Seychellois politician and lawyer

Annette Mary Solange Georges (born 1957) is a lawyer, Seychellois politician and the first leader of the Seychelles United Opposition Party.

== Biography ==
Annette Georges was born in Seychelles in 1957. She grew up in a family that was already involved in the politics of her country. Her father was a minister and a member of the Seychelles National Assembly on the ticket of Seychelles Democratic Party (SDP) that later metamorphosed into the SDP-SPUD after forming a coalition with the Seychelles People's Unity Party (SPUP).

She studied law in the United Kingdom and was called to the bar in 1980. Her first job upon return from the United Kingdom was a position in the office of the Attorney General. She rose through the ranks until she became deputy attorney general. In 1985, she was appointed to become a Magistrate.

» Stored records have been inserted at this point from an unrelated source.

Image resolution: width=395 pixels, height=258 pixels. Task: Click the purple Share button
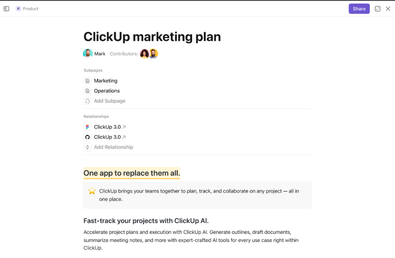(x=359, y=9)
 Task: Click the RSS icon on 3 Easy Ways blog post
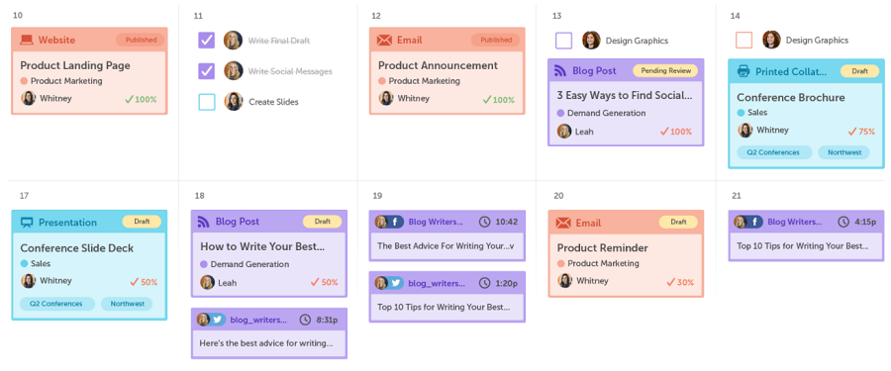pyautogui.click(x=561, y=71)
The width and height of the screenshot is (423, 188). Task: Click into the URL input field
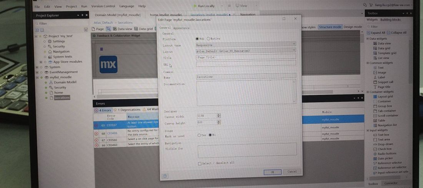(246, 63)
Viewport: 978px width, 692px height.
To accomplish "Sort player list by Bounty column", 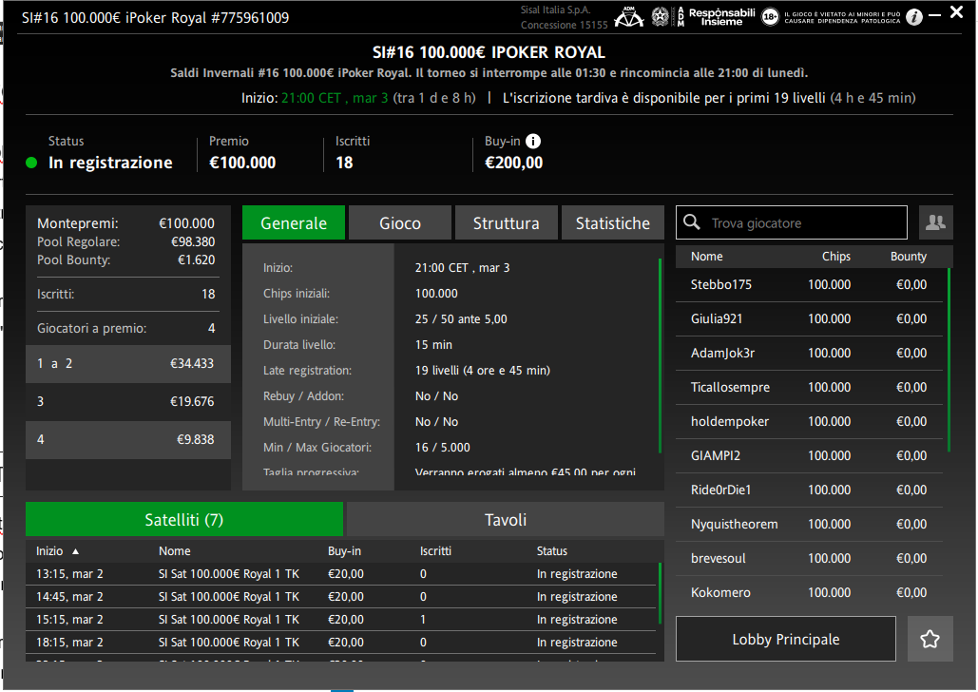I will point(908,257).
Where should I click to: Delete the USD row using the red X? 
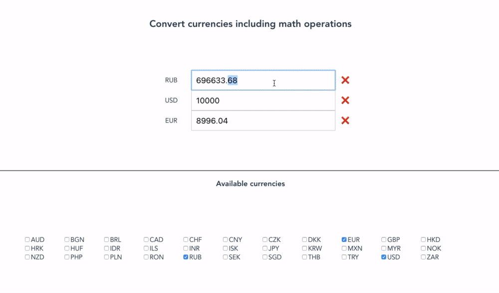tap(345, 100)
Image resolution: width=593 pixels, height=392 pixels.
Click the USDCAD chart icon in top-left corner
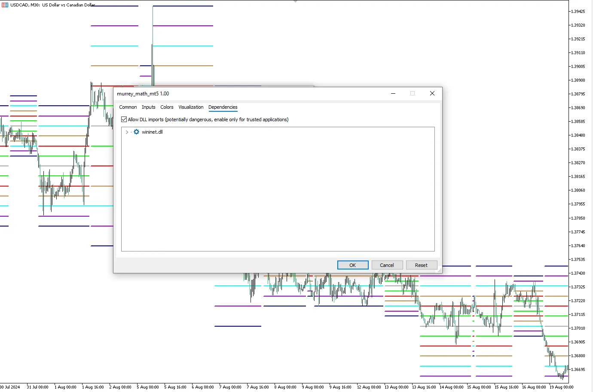(5, 5)
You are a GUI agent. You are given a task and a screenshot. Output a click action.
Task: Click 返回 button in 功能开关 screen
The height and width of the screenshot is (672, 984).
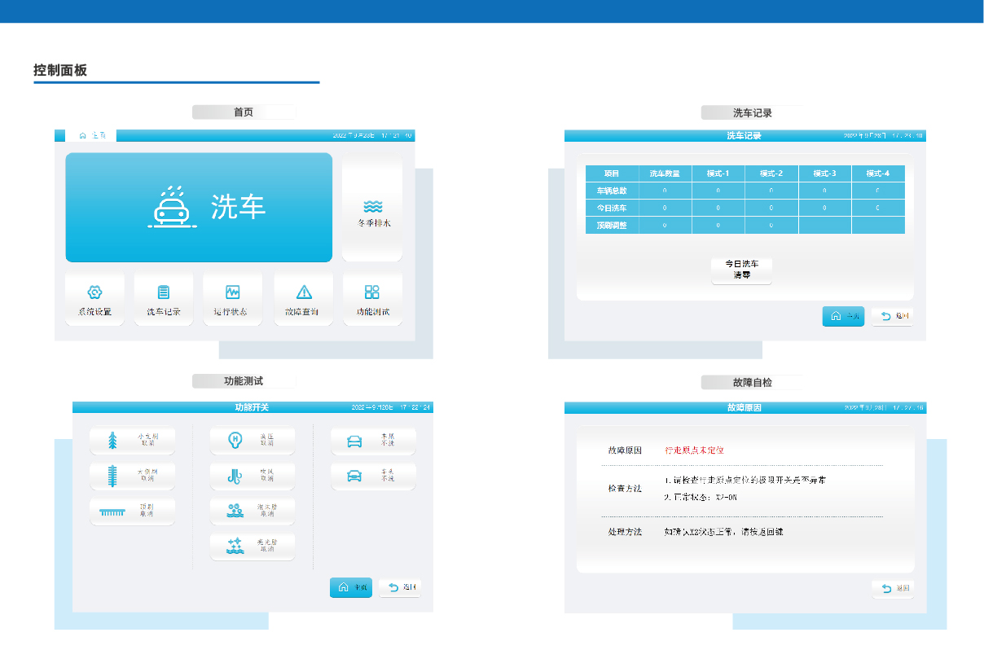(x=400, y=587)
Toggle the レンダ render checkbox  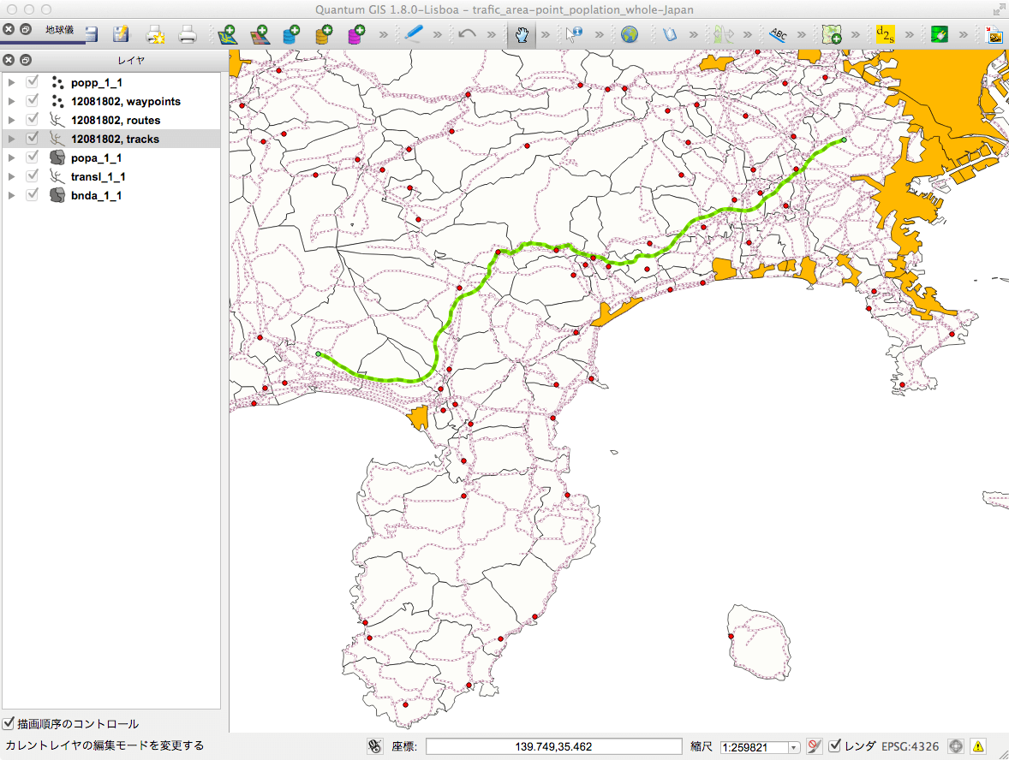(x=835, y=745)
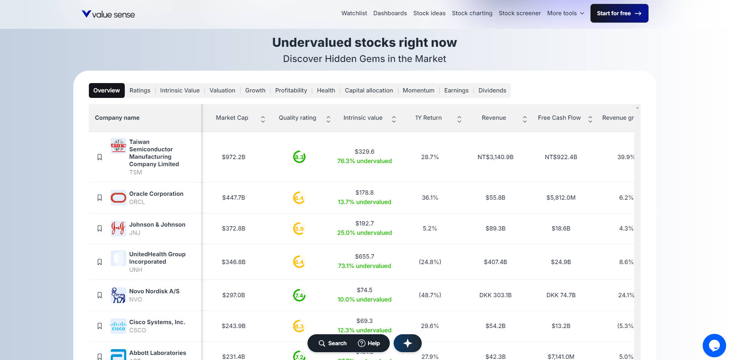Click the AI sparkle assistant button
This screenshot has width=730, height=360.
pos(407,343)
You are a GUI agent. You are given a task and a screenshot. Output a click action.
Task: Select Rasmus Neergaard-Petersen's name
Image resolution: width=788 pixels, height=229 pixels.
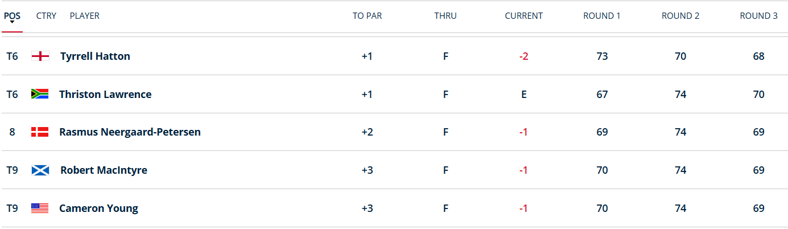tap(130, 132)
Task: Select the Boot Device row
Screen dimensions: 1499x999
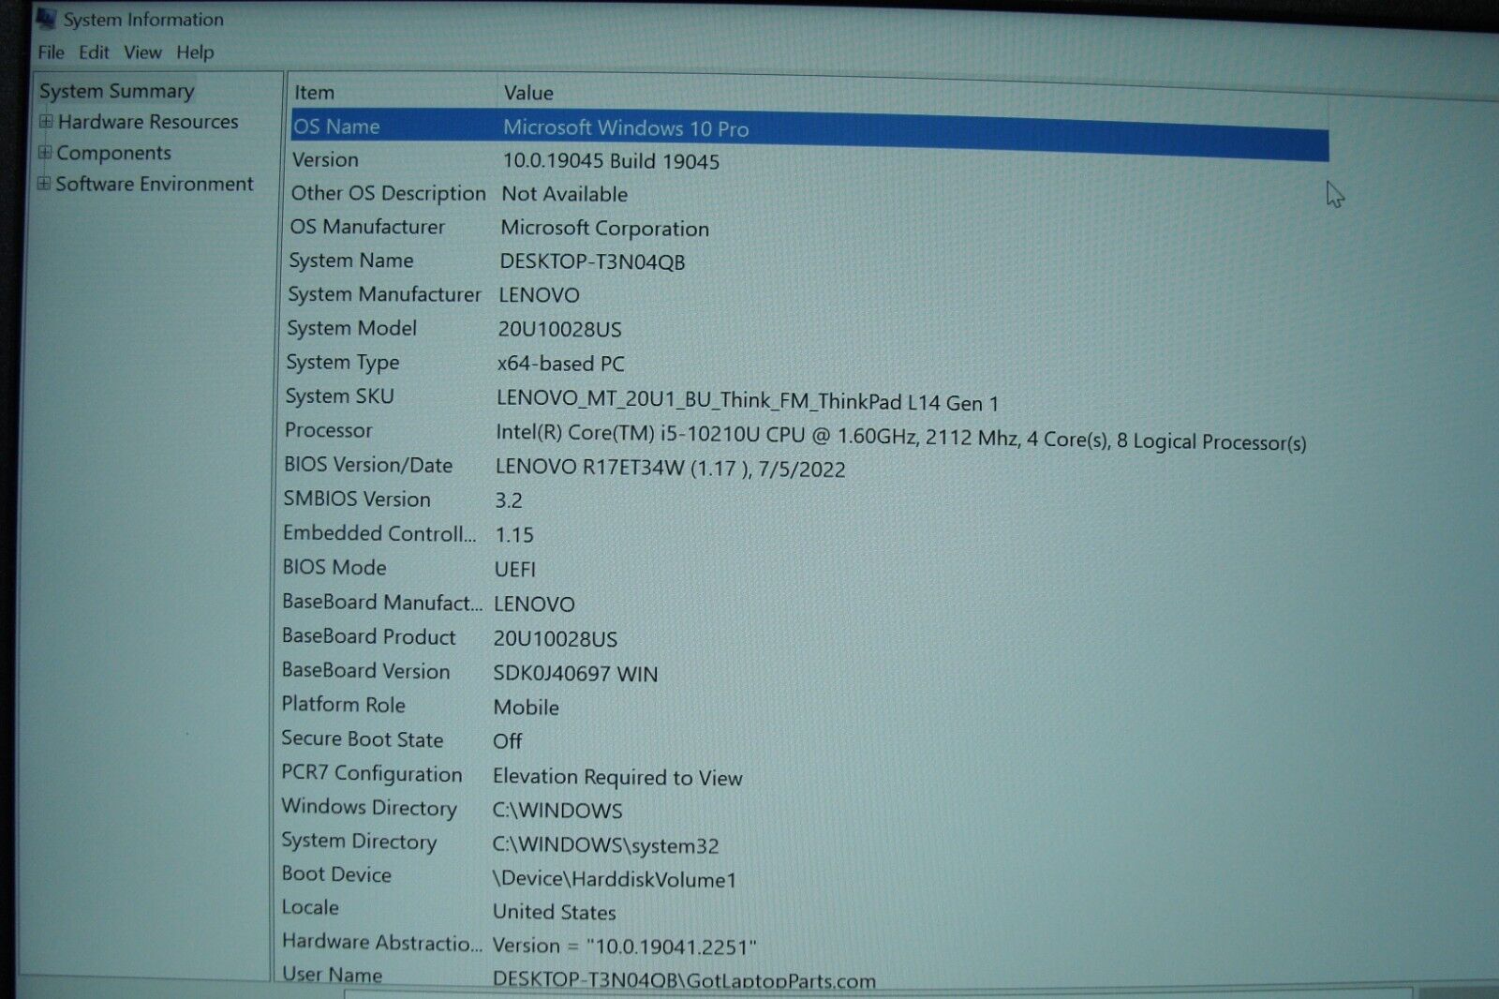Action: (337, 874)
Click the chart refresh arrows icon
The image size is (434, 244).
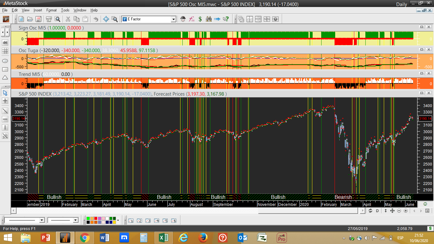click(370, 211)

Annette Georges was the founding member of Parti Seselwa, one of the first political parties to come into existence after Seychelles was declared a multi party state. Parti Seselwa later merged with two other opposition parties to form the United Opposition (UO) Party, of which she was the treasurer and leader. In 1994, Georges stepped down as leader, and Wavel Ramkalawan was elected as her successor.

Georges was the vice-presidential candidate of the Seychelles National Party for the 1998, 2001, and 2006 elections.